Si l’appréciation du délai raisonnable ne pouvait être ici remise en cause, la Haute Cour vient donc souligner que l’entreprise n’ayant pas pris la précaution de fixer clairement dans son devis la date ou un délai pour débuter ses travaux, s’expose à une dénonciation du contrat par le client si aucune diligence n’est accomplie dans un délai raisonnable, délai qui court à compter de la date de l’établissement devis.

Précisons enfin que lorsqu’un contrat de prestation de service réunit un professionnel et un consommateur, le nouvel article L. 216-1 du code de la consommation (dans sa rédaction issue de l’ordonnance n°20016-301 du 14 mars 2016) dispose que « le professionnel livre le bien ou fournit le service à la date ou dans le délai indiqué au consommateur (…) sauf si les parties en ont convenu autrement. A défaut d’accord ou d’indication quant à la date de livraison ou d’exécution, le professionnel livre le bien ou exécute la prestation sans retard injustifié  et au plus tard trente jours après la conclusion du contrat. (…) ». En présence d’un contrat soumis aux dispositions du code de la consommation, le législateur est donc venu clairement encadrer ce genre de situation. Si le consommateur dénonce le contrat, le professionnel doit rembourser les sommes versées par le consommateur dans les 14 jours suivant la date de dénonciation du contrat. A défaut de s’exécuter, les sommes sont de plein droit majorées dans les conditions de l’article L. 241-4 du Code de la consommation.

Quant à l’argument fondé sur les conditions météorologiques, celui-ci n’avait que peu de chance d’aboutir.

En effet, une jurisprudence constante subordonne la validité d’une suspension ou d’un report des travaux pour cause d’intempéries à l’existence d’une clause contractuelle acceptée par le cocontractant. Par ailleurs, pour que la prorogation soit admise, il faut également que les intempéries aient été de nature à empêcher effectivement l’exécution  des travaux en cause.
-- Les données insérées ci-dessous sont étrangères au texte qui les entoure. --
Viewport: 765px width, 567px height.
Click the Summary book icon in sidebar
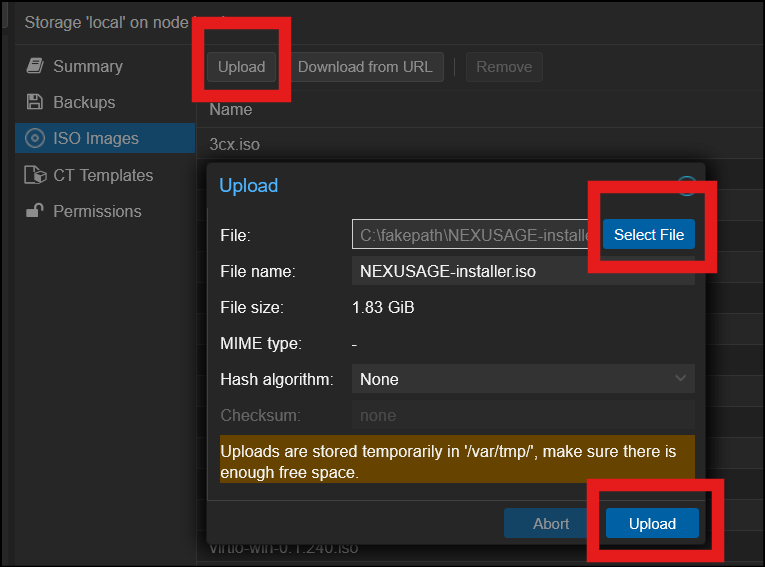pyautogui.click(x=35, y=66)
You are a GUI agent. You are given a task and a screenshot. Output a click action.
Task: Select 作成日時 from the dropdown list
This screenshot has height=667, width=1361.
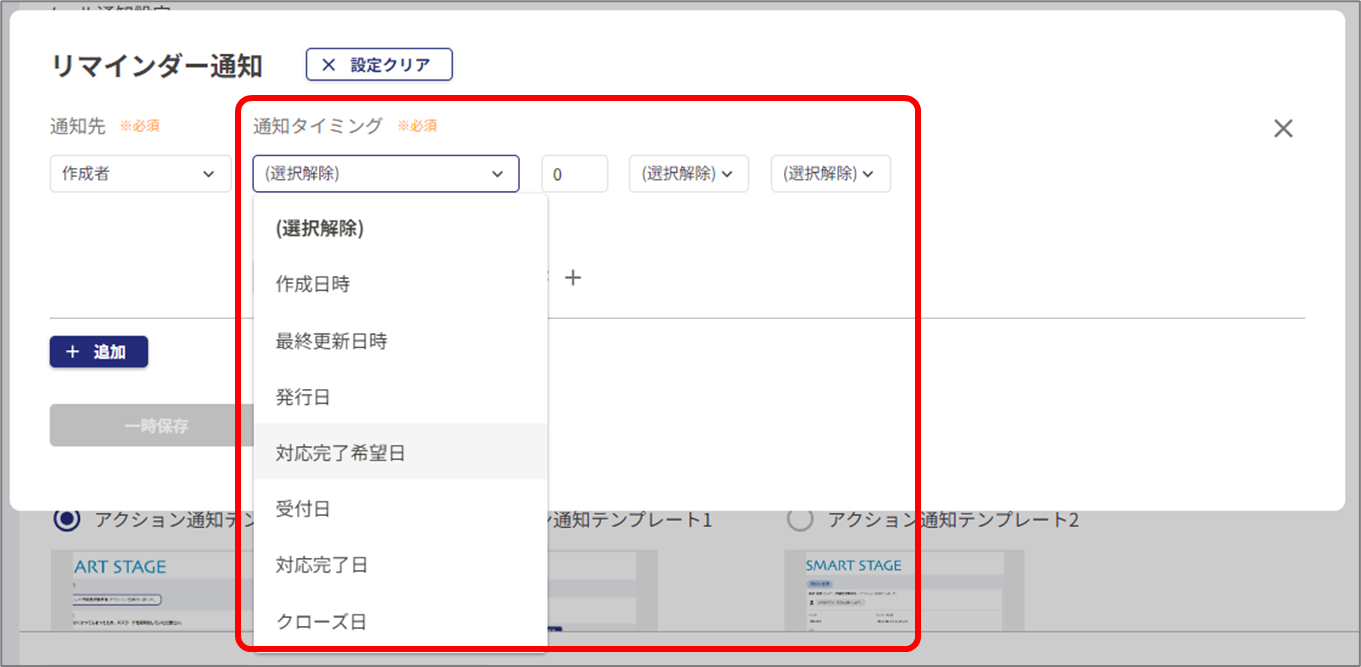tap(313, 285)
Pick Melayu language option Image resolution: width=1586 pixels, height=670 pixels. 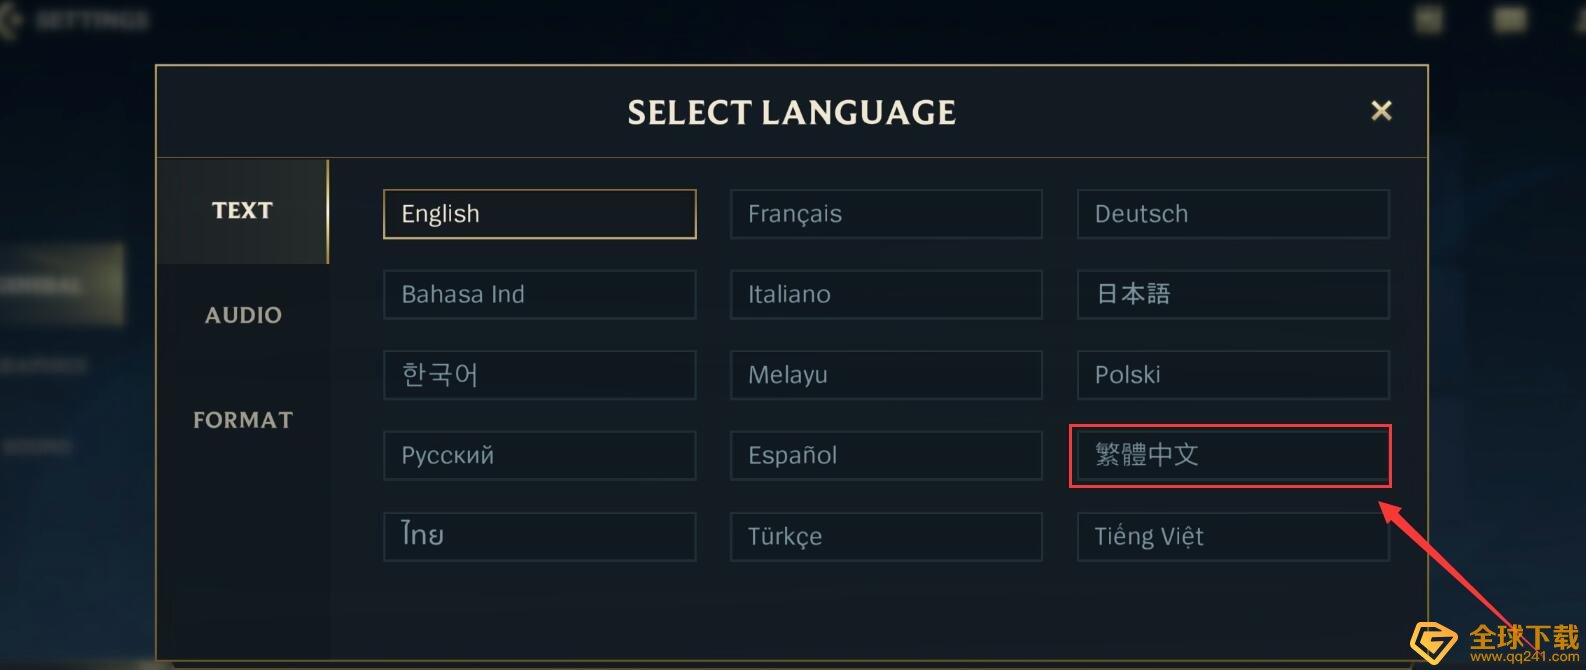click(x=886, y=375)
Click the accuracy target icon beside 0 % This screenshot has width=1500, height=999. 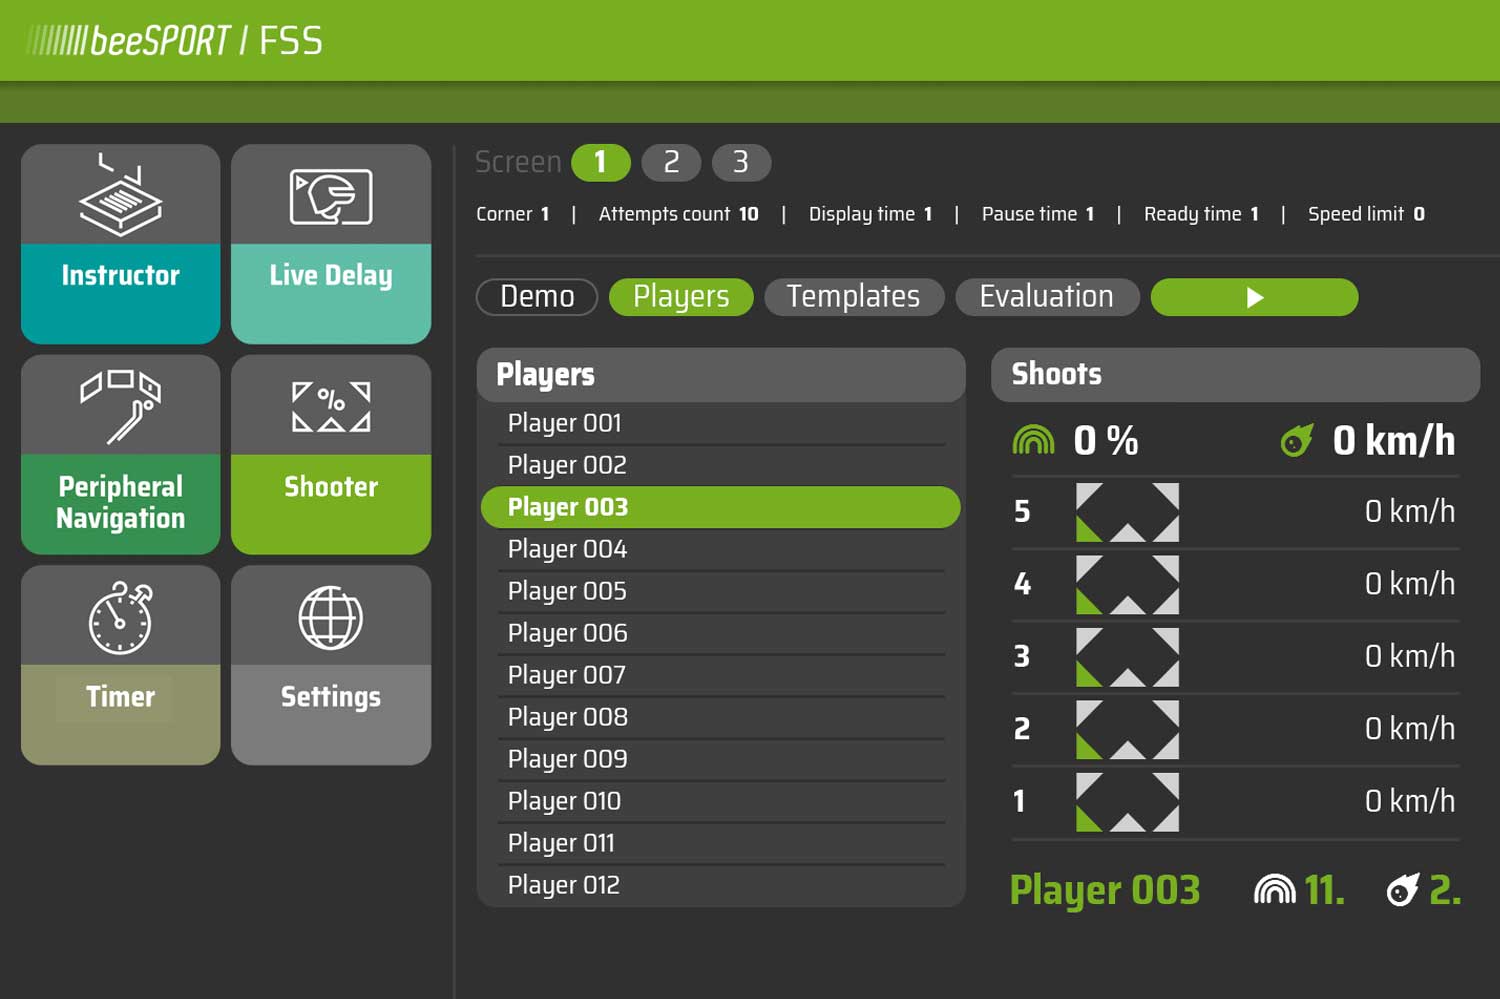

En pratique,  lorsque les contrats de construction prévoient une telle clause, le décompte précis des jours de report est fondé sur une attestation d’un professionnel (tel un architecte).

Il appartient dès lors aux entreprises professionnelles de veiller rigoureusement à l’insertion, dans leurs devis, d’une date ou d’un délai de commencement du chantier, sous peine de s’exposer à une résolution du contrat et à une sanction financière.

Réfs. : Cass., civ., 3e, 29 sept. 2016, n° 15-18.238, Bulletin.